Kaltxì ayngaru, ma eylan! As May comes to a close, here’s some new vocabulary I hope you’ll find useful. Aysämokìri atxantsan, oeyä aymowarsiyuru [see below!] irayo nìtxan!
mowar (n., mo.WAR) ‘advice, bit or piece of advice’
Ma Neytiri, ayoel kin mowarit ngeyä. Nga tsun ayoer srung sivi srak?
‘Neytiri, we need your advice. Can you help us?’
mowar si (vin.) ‘advise’
Tsun oe mowar sivi ngar, slä ke tsun fyawivìntxu.
‘I can advise you, but I can’t guide you.’
As with ätxäle si, ‘request’, we use tsnì with mowar si to introduce a subordinate clause—that is, ‘advise X to do Y.’
Poe mowar soli poanur tsnì hivum.
‘She advised him to leave.’
mowarsiyu (n., mo.WAR.si.yu) ‘advisor’
Lu fraeyktanur asìltsan txantslusama aymowarsiyu.

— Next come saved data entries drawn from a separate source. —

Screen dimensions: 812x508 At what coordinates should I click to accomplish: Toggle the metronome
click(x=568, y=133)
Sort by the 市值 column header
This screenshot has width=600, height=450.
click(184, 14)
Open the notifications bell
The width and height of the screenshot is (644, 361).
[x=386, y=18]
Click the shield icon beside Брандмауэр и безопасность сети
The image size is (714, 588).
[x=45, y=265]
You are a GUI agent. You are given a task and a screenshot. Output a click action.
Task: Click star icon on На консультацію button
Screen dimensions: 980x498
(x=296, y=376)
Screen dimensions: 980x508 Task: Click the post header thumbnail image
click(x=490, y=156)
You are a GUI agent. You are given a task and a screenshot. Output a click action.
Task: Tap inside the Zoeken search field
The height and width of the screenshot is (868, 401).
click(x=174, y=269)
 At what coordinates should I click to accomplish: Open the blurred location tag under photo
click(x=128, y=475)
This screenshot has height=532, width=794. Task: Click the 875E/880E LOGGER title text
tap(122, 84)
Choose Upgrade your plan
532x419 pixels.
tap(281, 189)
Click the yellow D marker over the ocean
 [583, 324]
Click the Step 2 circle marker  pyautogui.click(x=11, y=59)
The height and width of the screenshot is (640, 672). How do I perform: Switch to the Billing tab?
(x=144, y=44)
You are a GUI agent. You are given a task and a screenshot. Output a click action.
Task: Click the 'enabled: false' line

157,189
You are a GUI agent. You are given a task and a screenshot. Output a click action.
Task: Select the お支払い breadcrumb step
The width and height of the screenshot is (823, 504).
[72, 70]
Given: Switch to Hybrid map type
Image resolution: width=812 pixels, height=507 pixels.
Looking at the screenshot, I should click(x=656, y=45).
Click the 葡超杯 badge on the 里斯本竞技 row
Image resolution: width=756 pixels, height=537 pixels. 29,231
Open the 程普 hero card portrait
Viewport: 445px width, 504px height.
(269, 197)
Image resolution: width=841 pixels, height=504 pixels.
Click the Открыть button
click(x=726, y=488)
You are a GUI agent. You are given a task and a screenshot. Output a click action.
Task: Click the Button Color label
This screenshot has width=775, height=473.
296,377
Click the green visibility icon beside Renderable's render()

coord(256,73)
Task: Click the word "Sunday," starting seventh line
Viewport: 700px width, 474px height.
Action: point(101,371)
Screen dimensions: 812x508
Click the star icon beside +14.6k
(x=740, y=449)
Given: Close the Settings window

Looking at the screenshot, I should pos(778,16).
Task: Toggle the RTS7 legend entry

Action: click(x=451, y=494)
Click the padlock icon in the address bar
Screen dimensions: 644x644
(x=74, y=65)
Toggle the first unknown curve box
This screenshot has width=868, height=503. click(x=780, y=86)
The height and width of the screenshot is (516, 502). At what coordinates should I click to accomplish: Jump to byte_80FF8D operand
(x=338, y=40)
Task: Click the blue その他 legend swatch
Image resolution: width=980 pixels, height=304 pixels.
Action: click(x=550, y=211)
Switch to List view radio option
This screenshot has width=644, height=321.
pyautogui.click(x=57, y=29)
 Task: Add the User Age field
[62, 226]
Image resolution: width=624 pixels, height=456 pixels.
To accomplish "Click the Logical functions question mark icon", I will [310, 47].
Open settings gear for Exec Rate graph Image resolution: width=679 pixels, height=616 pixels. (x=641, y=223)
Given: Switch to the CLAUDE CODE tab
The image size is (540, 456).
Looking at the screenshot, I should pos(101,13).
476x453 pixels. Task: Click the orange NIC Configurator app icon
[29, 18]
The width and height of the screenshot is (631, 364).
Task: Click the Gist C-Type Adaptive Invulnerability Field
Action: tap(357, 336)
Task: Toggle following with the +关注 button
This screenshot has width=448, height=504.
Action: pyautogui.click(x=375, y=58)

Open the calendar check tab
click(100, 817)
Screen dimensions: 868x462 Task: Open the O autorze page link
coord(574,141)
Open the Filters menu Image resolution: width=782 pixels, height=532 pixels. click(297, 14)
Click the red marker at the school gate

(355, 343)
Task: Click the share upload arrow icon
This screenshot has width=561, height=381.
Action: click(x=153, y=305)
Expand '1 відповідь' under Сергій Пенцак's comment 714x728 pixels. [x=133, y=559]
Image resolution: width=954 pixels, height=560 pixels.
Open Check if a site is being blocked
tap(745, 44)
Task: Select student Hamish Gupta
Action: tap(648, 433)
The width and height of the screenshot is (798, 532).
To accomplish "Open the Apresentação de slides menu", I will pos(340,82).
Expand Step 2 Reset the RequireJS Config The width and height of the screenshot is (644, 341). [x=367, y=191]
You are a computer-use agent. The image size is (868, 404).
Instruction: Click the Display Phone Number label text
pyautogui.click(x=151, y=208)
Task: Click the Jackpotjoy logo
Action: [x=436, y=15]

‘Every good leader has wise advisors.’
kakpam (adj., kak.PAM) ‘deaf’
Kakpam is built on the same pattern as kakrel, ‘blind.’
Hìkrro mefo kakpam larmu mawkrra pxolor kunsìp.
‘The two of them were deaf for a short time after the gunship exploded.’
tìkakrel (n., tì.kak.REL) ‘blindness’
tìkakpam (n., tì.kak.PAM) ‘deafness’
Pori tìkakrel tìkakpamsì kum tsamä lu.
‘His blindness and deafness are a result of the war.’
pxek (vtr.) ‘kick, shove’
Yerikìl nantangit pxolek fte hivifwo.
‘The hexapede kicked the viperwolf in order to flee.’
Note that pxek by itself covers both ‘kick’ and ‘shove.’ If you need to distinguish between these, add pxunfa ‘with the arm’ or kinamfa ‘with the leg.’
Po pxunfa pxek tsakrr mefo zup nekll!
‘He shoved the two of them and they fell down.’
(More literally: ‘He shoved, and the two of them fell down.’ Remember that if tense and aspect will be clear from the context—which is the assumption here, since it’s presumably part of a narrative—the verbs can simply be in their root forms, without infixes.)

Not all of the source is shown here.